Tim Worstall at Forbes writes:
The economic numbers for Scotland haven’t added up for some decades now, that’s why the English have had to subsidise the place for so long. Given the various talk about a second independence referendum and the possibility of Scotland leaving the Union that is the UK a new attempt has been made at totting up quite how badly the numbers do work out. And the answer is that the gap between spending and taxation is so vast that Scotland would be, effectively, bust as a government and rectifying that would entail cuts of such magnitude as to produce a Greek-style depression in the country.
Yep, that bad. The numbers are:
The Centre for Economics and Business Research (CEBR) forecast the gap between public spending and taxes raised will hit an “unsustainable” 9.4 per cent of GDP in 2017-18.

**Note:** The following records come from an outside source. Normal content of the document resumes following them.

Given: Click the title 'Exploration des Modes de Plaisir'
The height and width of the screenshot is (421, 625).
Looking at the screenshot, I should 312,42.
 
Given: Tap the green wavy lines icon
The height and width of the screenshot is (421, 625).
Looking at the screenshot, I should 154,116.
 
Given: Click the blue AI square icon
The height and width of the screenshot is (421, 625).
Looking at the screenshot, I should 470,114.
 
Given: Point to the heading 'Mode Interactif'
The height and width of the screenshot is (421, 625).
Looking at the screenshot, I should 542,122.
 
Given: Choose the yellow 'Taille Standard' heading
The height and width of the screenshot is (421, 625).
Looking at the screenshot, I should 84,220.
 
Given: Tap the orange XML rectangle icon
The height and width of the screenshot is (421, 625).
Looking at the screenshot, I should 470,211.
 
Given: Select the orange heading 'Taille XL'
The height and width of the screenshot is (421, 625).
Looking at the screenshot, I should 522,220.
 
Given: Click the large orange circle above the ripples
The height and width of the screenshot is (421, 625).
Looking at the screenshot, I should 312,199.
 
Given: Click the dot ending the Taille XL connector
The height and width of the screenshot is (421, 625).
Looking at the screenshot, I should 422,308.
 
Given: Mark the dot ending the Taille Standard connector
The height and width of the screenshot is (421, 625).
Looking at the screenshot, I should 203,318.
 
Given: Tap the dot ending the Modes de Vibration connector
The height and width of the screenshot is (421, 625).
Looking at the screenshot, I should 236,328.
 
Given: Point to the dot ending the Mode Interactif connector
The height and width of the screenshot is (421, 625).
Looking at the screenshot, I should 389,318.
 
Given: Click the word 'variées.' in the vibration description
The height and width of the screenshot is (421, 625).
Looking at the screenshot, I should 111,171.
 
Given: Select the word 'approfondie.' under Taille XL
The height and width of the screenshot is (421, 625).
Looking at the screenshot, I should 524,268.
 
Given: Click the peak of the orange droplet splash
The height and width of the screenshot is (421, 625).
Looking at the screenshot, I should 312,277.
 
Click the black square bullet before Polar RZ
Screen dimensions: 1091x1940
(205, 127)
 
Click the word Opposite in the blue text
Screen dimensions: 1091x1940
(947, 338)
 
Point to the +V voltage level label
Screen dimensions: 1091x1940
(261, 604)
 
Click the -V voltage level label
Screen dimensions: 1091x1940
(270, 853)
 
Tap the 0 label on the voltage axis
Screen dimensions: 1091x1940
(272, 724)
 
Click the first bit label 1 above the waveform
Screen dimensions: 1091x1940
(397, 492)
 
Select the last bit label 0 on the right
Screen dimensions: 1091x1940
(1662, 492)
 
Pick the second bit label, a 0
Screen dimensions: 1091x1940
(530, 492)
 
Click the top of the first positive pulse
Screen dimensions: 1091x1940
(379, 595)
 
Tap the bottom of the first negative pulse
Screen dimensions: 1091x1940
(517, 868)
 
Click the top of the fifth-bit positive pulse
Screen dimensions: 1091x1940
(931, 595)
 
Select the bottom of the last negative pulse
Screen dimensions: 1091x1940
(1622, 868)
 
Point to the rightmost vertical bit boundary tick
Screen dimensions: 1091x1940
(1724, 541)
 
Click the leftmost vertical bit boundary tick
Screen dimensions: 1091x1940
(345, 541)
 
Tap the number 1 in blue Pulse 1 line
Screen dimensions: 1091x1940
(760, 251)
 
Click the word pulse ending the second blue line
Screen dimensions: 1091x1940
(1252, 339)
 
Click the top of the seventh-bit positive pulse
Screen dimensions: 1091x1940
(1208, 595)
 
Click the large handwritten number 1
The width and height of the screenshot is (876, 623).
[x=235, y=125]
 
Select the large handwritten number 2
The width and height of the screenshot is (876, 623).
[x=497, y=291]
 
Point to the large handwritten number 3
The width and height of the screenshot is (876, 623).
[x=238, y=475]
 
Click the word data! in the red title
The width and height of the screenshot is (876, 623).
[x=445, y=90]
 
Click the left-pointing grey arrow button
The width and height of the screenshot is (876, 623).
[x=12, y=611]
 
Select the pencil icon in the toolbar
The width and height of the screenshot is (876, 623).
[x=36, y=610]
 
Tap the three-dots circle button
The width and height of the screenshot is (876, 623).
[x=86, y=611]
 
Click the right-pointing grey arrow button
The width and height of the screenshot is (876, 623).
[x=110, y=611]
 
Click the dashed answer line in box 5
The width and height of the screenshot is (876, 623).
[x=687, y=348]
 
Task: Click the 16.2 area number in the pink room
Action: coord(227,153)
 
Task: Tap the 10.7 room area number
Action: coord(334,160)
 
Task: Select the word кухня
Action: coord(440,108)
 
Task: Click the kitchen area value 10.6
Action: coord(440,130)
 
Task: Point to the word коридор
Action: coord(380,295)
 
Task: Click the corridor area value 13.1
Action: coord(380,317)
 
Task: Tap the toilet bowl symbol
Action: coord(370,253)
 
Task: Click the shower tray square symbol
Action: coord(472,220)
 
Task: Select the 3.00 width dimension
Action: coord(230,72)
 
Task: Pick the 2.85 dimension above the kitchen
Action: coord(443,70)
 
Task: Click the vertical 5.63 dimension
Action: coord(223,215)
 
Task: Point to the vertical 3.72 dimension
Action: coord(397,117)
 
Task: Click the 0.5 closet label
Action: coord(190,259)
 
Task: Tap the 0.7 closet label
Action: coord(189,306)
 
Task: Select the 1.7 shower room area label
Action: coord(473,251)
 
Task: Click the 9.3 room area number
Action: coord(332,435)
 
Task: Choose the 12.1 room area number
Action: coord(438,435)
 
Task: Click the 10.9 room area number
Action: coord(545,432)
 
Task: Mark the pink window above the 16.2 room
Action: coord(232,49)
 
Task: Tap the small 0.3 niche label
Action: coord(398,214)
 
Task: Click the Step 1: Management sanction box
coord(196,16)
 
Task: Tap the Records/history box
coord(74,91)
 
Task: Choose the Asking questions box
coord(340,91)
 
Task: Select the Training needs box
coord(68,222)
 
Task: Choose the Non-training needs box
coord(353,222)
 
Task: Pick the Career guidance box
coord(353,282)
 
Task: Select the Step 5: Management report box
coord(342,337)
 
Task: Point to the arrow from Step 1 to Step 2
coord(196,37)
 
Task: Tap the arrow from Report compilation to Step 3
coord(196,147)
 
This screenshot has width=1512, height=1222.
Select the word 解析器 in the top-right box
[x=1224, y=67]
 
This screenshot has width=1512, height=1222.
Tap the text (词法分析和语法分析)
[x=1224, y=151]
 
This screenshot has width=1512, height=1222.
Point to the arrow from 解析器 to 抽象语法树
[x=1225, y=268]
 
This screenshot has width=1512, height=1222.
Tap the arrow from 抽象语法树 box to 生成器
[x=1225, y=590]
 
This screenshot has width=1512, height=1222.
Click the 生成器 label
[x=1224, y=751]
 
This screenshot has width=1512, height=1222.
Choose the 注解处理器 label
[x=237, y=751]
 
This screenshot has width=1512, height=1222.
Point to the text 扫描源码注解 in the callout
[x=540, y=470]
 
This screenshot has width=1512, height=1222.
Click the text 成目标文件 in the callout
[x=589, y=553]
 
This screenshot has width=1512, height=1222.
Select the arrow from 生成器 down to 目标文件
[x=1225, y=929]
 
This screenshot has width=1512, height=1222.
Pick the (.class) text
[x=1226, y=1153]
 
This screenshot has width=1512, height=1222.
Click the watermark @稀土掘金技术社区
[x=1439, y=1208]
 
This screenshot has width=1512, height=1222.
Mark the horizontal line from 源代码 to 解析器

This is more than three times a prediction for the rest of the UK as a whole at 3 per cent and follows the dramatic collapse in oil revenues.
Douglas McWilliams, the think-tank’s chief executive, also said if Scotland were independent today the deficit would be even higher at 12 per cent.
So what would Scotland have to do:
Because of Keynesian multiplier effects, there would need to be cuts of about 15 per cent of GDP. That’s roughly on the scale of what has happened in Greece, which has led to a fall in GDP of a quarter
That would be a depression on par with the Great Depression.